Given passage:
Based on the poetry of Gerald Stern, Lucky Life reflects on issues of remembrance, life, and death with a heartfelt lyricism bordering on affectation. Though on the surface a significant departure from his stunning Munyurangabo, Lee Isaac Chung’s sophomore effort is in many respects a kindred spirit to that Rwanda-set drama, sharing with it similar aesthetic assuredness (and specific flourishes) as well as an interest in human responses to present and past calamity.
Scored to harmonies attuned to his characters’ fluctuating internal and external conditions, his tale both follows Mark (Daniel O’Keefe), Karen (Megan McKenna), and Alex (Richard Harvell) as they reunite at their annually visited beach house to enjoy one last summer together with dying Jason (Kenyon Adams), as well as charts the years-later efforts of Mark and Karen to have a baby. These two threads are positioned chronologically but relate to each other in more intertwined ways, as the impending arrival of the couple’s newborn dredges up memories of their final summer with Jason. Via these flashbacks, the initially clear-cut narrative divide between destruction and creation are muddied, as director Chung—working from a script that frequently has Mark read Stern’s prose to Karen in bed, or recite it in voiceover—blends his story’s two time frames to form a sensorial rumination on life’s transience.

Record extracts:
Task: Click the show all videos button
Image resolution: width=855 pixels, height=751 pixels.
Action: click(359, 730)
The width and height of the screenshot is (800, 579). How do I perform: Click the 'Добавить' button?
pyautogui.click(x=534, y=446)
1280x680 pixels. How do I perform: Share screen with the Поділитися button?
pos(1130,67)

* * *

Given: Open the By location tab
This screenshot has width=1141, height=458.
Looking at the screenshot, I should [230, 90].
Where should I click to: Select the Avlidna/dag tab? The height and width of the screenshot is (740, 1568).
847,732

Brief: Quote the Lucky Life review from "Based on the" to "and past calamity.". This data has no connection to the review of Lucky Life.

Task response:
Based on the poetry of Gerald Stern, Lucky Life reflects on issues of remembrance, life, and death with a heartfelt lyricism bordering on affectation. Though on the surface a significant departure from his stunning Munyurangabo, Lee Isaac Chung’s sophomore effort is in many respects a kindred spirit to that Rwanda-set drama, sharing with it similar aesthetic assuredness (and specific flourishes) as well as an interest in human responses to present and past calamity.